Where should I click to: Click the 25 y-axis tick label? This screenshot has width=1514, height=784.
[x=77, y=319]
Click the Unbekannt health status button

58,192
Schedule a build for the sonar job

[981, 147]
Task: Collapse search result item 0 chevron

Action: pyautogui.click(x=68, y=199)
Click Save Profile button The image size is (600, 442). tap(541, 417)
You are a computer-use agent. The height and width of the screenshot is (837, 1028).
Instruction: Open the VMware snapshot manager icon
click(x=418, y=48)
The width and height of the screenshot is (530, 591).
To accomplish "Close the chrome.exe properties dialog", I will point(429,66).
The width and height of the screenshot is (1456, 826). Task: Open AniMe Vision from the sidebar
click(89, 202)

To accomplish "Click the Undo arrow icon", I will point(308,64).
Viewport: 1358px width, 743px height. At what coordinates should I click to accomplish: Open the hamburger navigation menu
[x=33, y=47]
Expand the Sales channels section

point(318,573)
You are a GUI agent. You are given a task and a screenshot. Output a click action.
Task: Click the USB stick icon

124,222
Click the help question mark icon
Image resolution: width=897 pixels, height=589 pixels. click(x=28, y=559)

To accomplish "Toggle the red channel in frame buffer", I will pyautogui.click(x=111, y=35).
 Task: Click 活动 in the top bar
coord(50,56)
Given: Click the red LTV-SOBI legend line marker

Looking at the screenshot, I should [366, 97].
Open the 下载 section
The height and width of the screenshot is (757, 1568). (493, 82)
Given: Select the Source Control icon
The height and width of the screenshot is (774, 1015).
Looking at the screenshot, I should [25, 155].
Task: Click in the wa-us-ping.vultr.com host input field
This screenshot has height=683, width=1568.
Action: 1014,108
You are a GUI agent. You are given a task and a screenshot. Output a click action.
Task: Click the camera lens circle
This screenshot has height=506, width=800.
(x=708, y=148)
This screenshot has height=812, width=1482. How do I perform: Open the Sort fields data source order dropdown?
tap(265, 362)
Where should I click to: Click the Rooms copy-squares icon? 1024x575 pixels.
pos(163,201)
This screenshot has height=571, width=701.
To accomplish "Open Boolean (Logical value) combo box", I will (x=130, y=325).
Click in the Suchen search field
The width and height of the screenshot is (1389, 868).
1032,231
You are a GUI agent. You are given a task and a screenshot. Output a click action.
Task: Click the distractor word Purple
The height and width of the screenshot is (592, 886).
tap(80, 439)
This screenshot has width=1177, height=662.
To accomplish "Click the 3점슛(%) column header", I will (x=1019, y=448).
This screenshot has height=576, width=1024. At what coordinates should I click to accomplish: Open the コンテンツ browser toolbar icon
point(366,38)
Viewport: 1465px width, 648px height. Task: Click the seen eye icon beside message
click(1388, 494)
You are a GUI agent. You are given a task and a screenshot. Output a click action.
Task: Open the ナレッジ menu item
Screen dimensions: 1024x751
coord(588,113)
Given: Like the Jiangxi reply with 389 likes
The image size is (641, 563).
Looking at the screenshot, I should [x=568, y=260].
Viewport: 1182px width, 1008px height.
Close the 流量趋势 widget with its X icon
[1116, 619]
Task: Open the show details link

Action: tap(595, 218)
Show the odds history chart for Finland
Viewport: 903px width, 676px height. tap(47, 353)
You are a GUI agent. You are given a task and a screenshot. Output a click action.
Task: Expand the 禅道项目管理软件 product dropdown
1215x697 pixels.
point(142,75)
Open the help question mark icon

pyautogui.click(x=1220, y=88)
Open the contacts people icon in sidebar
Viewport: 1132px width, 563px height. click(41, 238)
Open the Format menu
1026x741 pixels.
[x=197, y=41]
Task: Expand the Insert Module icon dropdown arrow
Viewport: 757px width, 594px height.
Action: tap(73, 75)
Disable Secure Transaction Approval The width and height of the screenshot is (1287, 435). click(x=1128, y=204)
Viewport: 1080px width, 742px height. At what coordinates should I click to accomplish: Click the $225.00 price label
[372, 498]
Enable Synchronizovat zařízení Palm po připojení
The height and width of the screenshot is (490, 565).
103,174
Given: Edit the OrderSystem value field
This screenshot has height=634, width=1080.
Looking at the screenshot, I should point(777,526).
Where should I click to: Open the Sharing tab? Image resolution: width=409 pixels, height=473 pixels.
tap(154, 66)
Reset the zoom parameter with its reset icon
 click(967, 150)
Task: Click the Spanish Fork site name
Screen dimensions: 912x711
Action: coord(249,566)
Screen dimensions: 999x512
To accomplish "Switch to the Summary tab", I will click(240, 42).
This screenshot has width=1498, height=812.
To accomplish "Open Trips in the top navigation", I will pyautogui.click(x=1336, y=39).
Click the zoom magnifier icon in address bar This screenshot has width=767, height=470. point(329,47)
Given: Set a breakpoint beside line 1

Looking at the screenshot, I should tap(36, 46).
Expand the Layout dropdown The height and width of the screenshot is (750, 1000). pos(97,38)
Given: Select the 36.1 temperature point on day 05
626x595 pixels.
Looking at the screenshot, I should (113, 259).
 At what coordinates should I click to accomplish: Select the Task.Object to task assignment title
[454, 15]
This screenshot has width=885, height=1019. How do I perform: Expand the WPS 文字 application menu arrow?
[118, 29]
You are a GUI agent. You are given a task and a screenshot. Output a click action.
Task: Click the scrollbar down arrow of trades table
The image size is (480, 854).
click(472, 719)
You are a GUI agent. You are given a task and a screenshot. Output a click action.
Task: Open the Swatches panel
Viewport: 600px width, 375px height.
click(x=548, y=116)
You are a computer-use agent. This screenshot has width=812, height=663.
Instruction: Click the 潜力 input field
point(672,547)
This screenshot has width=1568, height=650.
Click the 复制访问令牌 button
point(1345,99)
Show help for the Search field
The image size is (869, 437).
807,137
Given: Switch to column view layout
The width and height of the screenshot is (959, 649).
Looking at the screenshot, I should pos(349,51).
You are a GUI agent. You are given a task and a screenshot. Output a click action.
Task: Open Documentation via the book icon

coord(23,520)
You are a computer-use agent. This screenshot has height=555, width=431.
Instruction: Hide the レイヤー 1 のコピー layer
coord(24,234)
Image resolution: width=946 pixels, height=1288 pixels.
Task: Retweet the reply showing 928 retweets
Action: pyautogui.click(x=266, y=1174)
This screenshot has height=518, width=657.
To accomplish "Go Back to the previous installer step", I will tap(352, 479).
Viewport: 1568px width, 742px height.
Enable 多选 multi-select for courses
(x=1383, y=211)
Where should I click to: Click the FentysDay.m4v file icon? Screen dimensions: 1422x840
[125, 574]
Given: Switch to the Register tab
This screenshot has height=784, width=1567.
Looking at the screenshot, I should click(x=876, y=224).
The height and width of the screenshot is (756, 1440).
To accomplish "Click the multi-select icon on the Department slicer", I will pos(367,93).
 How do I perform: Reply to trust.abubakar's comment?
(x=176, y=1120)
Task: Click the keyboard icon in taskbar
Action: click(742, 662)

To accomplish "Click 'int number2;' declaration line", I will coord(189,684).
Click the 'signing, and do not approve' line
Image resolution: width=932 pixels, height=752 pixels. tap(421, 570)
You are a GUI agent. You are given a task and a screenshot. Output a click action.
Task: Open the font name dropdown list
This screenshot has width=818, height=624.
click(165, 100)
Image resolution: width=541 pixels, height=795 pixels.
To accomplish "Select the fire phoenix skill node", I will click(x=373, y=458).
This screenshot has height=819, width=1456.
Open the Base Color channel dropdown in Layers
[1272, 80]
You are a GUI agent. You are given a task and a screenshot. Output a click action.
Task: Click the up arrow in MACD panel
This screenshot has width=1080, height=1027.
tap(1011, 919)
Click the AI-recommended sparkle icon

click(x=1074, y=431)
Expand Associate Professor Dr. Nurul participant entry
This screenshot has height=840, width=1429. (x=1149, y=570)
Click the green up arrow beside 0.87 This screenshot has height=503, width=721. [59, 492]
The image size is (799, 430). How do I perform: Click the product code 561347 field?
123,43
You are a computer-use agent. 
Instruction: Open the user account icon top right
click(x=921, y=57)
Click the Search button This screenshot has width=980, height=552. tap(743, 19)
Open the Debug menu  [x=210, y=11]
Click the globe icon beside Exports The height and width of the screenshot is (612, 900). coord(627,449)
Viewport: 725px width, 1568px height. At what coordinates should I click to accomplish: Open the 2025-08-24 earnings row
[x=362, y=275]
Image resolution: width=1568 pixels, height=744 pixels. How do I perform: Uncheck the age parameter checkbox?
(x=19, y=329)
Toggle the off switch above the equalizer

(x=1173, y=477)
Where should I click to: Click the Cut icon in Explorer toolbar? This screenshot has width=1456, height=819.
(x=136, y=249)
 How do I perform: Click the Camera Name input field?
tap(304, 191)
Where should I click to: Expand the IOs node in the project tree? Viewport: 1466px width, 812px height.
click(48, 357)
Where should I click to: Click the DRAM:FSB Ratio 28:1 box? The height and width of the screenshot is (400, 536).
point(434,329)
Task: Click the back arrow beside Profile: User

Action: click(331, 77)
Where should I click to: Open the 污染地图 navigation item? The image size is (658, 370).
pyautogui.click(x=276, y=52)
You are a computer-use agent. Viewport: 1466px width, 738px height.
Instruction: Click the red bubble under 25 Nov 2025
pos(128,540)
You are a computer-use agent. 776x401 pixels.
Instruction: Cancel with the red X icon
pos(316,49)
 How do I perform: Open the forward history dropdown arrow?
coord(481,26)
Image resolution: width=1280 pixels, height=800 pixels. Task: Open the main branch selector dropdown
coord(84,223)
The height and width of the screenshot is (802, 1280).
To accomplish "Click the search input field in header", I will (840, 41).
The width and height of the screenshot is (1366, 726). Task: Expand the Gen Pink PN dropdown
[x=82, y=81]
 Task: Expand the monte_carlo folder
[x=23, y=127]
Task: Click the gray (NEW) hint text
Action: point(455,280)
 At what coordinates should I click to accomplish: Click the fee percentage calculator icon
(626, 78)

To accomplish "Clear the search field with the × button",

# [Arbeitsauftrag]
Wiederhole wortgetreu die Zeilen der Einträge: Beginne bei der Zeile, die „At what coordinates should I click to accomplish: Click the fee“ enthält, und höre erst am Ende der Einträge auf. Beide Grenzen gehören dazu.

# [Ausgabe]
 At what coordinates should I click to accomplish: Click the fee percentage calculator icon
(626, 78)

To accomplish "Clear the search field with the × button",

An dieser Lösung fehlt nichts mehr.